- Awarded for: Outstanding Younger Performer in a Preschool, Children's or Young Teen Program
- Country: United States
- Presented by: Academy of Television Arts & Sciences
- First award: 2022
- Currently held by: Christian Convery, Sweet Tooth (2025)
- Website: theemmys.tv/childrens/

= Children's and Family Emmy Award for Outstanding Younger Performer =

Award for young performer in a television series

The Children's and Family Emmy Award for Outstanding Younger Performer in a Preschool, Children's or Young Teen Program honors performances in both television series and made-for-television/streaming films and specials.
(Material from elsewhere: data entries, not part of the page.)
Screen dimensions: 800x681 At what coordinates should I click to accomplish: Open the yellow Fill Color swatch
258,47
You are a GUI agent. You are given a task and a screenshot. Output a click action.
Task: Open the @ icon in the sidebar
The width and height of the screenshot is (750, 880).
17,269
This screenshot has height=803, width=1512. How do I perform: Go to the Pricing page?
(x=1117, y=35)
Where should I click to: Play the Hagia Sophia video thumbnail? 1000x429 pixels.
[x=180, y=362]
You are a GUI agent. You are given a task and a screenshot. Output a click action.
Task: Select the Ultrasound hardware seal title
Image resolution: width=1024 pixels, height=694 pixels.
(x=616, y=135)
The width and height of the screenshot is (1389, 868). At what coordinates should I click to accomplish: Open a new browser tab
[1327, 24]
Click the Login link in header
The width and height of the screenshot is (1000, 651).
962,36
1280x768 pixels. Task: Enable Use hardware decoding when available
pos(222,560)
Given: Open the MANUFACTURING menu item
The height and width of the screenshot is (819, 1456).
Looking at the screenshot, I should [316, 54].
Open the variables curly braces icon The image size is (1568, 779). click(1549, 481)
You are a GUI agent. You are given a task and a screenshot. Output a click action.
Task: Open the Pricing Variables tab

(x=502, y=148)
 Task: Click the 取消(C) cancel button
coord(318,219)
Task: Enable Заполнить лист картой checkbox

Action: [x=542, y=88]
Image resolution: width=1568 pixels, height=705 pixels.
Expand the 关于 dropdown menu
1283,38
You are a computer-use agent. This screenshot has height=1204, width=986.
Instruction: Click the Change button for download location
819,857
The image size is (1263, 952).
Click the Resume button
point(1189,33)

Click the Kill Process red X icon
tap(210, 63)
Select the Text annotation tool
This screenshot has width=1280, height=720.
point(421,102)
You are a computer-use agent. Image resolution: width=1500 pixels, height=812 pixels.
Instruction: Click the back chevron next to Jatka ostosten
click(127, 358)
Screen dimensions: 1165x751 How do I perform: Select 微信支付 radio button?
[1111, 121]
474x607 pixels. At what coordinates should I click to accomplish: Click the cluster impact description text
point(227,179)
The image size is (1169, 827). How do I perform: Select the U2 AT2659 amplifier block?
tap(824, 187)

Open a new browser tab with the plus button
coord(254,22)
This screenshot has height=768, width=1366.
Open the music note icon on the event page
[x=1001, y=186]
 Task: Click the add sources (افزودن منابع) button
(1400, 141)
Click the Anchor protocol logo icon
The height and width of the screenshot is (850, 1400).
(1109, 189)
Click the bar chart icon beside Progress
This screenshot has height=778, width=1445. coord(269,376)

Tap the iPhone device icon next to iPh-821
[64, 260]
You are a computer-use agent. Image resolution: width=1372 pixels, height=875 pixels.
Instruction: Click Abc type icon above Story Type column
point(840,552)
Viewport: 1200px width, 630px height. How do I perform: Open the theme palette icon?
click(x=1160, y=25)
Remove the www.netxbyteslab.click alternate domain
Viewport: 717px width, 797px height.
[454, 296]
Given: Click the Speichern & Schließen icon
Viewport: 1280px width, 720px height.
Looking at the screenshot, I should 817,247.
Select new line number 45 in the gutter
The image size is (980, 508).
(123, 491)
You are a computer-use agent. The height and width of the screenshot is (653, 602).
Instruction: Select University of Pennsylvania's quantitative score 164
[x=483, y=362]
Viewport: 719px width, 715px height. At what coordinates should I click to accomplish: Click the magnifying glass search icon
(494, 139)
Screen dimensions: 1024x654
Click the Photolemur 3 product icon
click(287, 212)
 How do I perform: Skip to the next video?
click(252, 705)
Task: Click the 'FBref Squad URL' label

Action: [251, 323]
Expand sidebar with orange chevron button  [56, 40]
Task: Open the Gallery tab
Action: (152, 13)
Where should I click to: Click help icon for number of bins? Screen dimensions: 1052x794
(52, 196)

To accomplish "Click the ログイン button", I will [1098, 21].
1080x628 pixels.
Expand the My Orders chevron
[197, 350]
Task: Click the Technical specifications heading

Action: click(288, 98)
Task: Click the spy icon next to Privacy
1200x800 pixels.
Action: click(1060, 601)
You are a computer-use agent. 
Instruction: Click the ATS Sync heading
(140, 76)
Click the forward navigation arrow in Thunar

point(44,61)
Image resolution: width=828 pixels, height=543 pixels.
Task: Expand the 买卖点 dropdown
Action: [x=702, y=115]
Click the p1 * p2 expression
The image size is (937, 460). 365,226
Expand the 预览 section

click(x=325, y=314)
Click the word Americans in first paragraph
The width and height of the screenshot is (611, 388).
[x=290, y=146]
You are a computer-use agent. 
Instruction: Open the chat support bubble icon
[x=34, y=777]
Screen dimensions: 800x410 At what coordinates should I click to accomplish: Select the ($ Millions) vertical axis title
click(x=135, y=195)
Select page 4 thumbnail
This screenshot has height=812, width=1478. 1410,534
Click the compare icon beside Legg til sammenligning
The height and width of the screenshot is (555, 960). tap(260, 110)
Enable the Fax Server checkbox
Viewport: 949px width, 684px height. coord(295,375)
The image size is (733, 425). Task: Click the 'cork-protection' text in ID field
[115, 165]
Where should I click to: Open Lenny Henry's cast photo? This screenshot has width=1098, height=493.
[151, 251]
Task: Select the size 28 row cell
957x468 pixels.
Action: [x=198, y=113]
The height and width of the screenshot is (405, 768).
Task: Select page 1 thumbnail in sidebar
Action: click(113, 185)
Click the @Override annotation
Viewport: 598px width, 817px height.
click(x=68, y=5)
The category was established at the 1st Children's and Family Emmy Awards in 2022, and is open to lead, supporting and guest performers of all genders who are under the age of 18. The category is a counterpart to the Lead and Supporting categories honoring performers in live action series, and is one of two awards specifically designed to award younger actors, alongside the Younger Voice Performer in an Animated or Preschool Animated Program category.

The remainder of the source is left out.